→ DATA SECTION:
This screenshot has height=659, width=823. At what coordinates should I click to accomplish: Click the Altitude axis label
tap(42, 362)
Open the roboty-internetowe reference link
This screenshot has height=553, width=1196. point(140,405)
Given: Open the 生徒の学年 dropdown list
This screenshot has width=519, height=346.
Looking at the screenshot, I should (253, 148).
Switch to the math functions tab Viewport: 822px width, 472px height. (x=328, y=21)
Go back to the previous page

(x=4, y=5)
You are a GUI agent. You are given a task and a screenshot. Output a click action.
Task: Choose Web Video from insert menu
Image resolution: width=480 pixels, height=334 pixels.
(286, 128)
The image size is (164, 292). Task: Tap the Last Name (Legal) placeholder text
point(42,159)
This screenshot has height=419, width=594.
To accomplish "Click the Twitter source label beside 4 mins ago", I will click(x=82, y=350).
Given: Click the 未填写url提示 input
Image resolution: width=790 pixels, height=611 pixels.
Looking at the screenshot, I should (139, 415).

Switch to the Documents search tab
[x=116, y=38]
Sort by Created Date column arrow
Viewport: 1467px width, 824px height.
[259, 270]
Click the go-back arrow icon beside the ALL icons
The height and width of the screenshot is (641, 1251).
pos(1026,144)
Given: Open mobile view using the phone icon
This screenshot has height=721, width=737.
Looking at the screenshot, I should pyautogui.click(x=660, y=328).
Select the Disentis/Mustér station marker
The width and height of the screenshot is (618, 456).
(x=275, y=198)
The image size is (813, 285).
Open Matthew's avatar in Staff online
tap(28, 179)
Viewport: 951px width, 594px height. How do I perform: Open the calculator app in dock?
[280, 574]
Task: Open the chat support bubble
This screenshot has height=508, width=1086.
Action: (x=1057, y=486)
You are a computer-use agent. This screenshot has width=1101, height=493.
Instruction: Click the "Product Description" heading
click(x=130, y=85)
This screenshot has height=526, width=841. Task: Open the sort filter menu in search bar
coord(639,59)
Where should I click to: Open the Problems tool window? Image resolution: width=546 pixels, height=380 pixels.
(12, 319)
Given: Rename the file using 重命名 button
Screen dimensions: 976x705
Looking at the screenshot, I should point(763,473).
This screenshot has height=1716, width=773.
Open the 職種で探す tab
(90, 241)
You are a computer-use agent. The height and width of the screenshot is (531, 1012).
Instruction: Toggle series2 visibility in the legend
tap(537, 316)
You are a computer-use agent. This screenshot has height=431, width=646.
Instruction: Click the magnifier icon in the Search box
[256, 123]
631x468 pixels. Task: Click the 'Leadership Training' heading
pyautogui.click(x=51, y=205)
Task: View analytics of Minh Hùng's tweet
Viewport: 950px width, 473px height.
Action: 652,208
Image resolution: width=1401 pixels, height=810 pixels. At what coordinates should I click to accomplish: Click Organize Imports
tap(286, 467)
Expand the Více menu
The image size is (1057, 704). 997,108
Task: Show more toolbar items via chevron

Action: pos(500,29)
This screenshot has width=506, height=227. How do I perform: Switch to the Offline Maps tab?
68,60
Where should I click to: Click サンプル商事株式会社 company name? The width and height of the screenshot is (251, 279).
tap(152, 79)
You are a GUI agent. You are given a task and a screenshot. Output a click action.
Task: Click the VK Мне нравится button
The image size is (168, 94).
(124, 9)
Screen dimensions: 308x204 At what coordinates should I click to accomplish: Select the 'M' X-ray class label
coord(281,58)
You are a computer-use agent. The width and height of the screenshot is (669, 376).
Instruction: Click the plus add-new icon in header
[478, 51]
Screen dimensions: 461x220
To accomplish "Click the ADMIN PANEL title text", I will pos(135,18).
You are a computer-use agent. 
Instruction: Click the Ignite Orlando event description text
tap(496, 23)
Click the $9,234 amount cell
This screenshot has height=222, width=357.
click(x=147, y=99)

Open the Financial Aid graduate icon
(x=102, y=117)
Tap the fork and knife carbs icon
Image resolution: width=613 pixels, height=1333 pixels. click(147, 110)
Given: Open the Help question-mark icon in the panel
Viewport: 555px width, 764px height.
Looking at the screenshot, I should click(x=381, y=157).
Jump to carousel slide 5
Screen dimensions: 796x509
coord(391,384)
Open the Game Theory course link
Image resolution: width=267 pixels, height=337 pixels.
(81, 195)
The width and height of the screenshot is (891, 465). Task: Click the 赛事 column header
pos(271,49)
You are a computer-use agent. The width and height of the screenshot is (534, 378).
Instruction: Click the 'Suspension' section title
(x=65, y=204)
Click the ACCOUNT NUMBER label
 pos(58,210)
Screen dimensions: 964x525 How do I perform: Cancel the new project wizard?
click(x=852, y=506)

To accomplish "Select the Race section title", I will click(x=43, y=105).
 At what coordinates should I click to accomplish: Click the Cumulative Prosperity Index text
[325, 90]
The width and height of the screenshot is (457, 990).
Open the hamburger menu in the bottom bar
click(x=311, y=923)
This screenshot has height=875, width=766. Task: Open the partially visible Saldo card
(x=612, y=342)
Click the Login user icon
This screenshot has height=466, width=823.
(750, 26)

→ DIRECTIONS FOR THIS TASK: Reproduce the whole listing so that each line matches the original exactly.

→ ANSWER:
This screenshot has height=659, width=823. At what coordinates should I click to accomplish: Click the Altitude axis label
tap(42, 362)
Open the roboty-internetowe reference link
This screenshot has height=553, width=1196. point(140,405)
Given: Open the 生徒の学年 dropdown list
This screenshot has width=519, height=346.
Looking at the screenshot, I should (253, 148).
Switch to the math functions tab Viewport: 822px width, 472px height. (x=328, y=21)
Go back to the previous page

(x=4, y=5)
You are a GUI agent. You are given a task and a screenshot. Output a click action.
Task: Choose Web Video from insert menu
Image resolution: width=480 pixels, height=334 pixels.
(286, 128)
The image size is (164, 292). Task: Tap the Last Name (Legal) placeholder text
point(42,159)
This screenshot has height=419, width=594.
To accomplish "Click the Twitter source label beside 4 mins ago", I will click(x=82, y=350).
Given: Click the 未填写url提示 input
Image resolution: width=790 pixels, height=611 pixels.
Looking at the screenshot, I should (139, 415).

Switch to the Documents search tab
[x=116, y=38]
Sort by Created Date column arrow
Viewport: 1467px width, 824px height.
[259, 270]
Click the go-back arrow icon beside the ALL icons
The height and width of the screenshot is (641, 1251).
pos(1026,144)
Given: Open mobile view using the phone icon
This screenshot has height=721, width=737.
Looking at the screenshot, I should pyautogui.click(x=660, y=328).
Select the Disentis/Mustér station marker
The width and height of the screenshot is (618, 456).
(x=275, y=198)
The image size is (813, 285).
Open Matthew's avatar in Staff online
tap(28, 179)
Viewport: 951px width, 594px height. How do I perform: Open the calculator app in dock?
[280, 574]
Task: Open the chat support bubble
This screenshot has height=508, width=1086.
Action: (x=1057, y=486)
You are a computer-use agent. This screenshot has width=1101, height=493.
Instruction: Click the "Product Description" heading
click(x=130, y=85)
This screenshot has height=526, width=841. Task: Open the sort filter menu in search bar
coord(639,59)
Where should I click to: Open the Problems tool window? Image resolution: width=546 pixels, height=380 pixels.
(12, 319)
Given: Rename the file using 重命名 button
Screen dimensions: 976x705
Looking at the screenshot, I should point(763,473).
This screenshot has height=1716, width=773.
Open the 職種で探す tab
(90, 241)
You are a computer-use agent. The height and width of the screenshot is (531, 1012).
Instruction: Toggle series2 visibility in the legend
tap(537, 316)
You are a computer-use agent. This screenshot has height=431, width=646.
Instruction: Click the magnifier icon in the Search box
[256, 123]
631x468 pixels. Task: Click the 'Leadership Training' heading
pyautogui.click(x=51, y=205)
Task: View analytics of Minh Hùng's tweet
Viewport: 950px width, 473px height.
Action: 652,208
Image resolution: width=1401 pixels, height=810 pixels. At what coordinates should I click to accomplish: Click Organize Imports
tap(286, 467)
Expand the Více menu
The image size is (1057, 704). 997,108
Task: Show more toolbar items via chevron

Action: pos(500,29)
This screenshot has width=506, height=227. How do I perform: Switch to the Offline Maps tab?
68,60
Where should I click to: Click サンプル商事株式会社 company name? The width and height of the screenshot is (251, 279).
tap(152, 79)
You are a GUI agent. You are given a task and a screenshot. Output a click action.
Task: Click the VK Мне нравится button
The image size is (168, 94).
(124, 9)
Screen dimensions: 308x204 At what coordinates should I click to accomplish: Select the 'M' X-ray class label
coord(281,58)
You are a computer-use agent. The width and height of the screenshot is (669, 376).
Instruction: Click the plus add-new icon in header
[478, 51]
Screen dimensions: 461x220
To accomplish "Click the ADMIN PANEL title text", I will pos(135,18).
You are a computer-use agent. 
Instruction: Click the Ignite Orlando event description text
tap(496, 23)
Click the $9,234 amount cell
This screenshot has height=222, width=357.
click(x=147, y=99)

Open the Financial Aid graduate icon
(x=102, y=117)
Tap the fork and knife carbs icon
Image resolution: width=613 pixels, height=1333 pixels. click(147, 110)
Given: Open the Help question-mark icon in the panel
Viewport: 555px width, 764px height.
Looking at the screenshot, I should click(x=381, y=157).
Jump to carousel slide 5
Screen dimensions: 796x509
coord(391,384)
Open the Game Theory course link
Image resolution: width=267 pixels, height=337 pixels.
(81, 195)
The width and height of the screenshot is (891, 465). Task: Click the 赛事 column header
pos(271,49)
You are a computer-use agent. The width and height of the screenshot is (534, 378).
Instruction: Click the 'Suspension' section title
(x=65, y=204)
Click the ACCOUNT NUMBER label
 pos(58,210)
Screen dimensions: 964x525 How do I perform: Cancel the new project wizard?
click(x=852, y=506)

To accomplish "Select the Race section title", I will click(x=43, y=105).
 At what coordinates should I click to accomplish: Click the Cumulative Prosperity Index text
[325, 90]
The width and height of the screenshot is (457, 990).
Open the hamburger menu in the bottom bar
click(x=311, y=923)
This screenshot has height=875, width=766. Task: Open the partially visible Saldo card
(x=612, y=342)
Click the Login user icon
This screenshot has height=466, width=823.
(750, 26)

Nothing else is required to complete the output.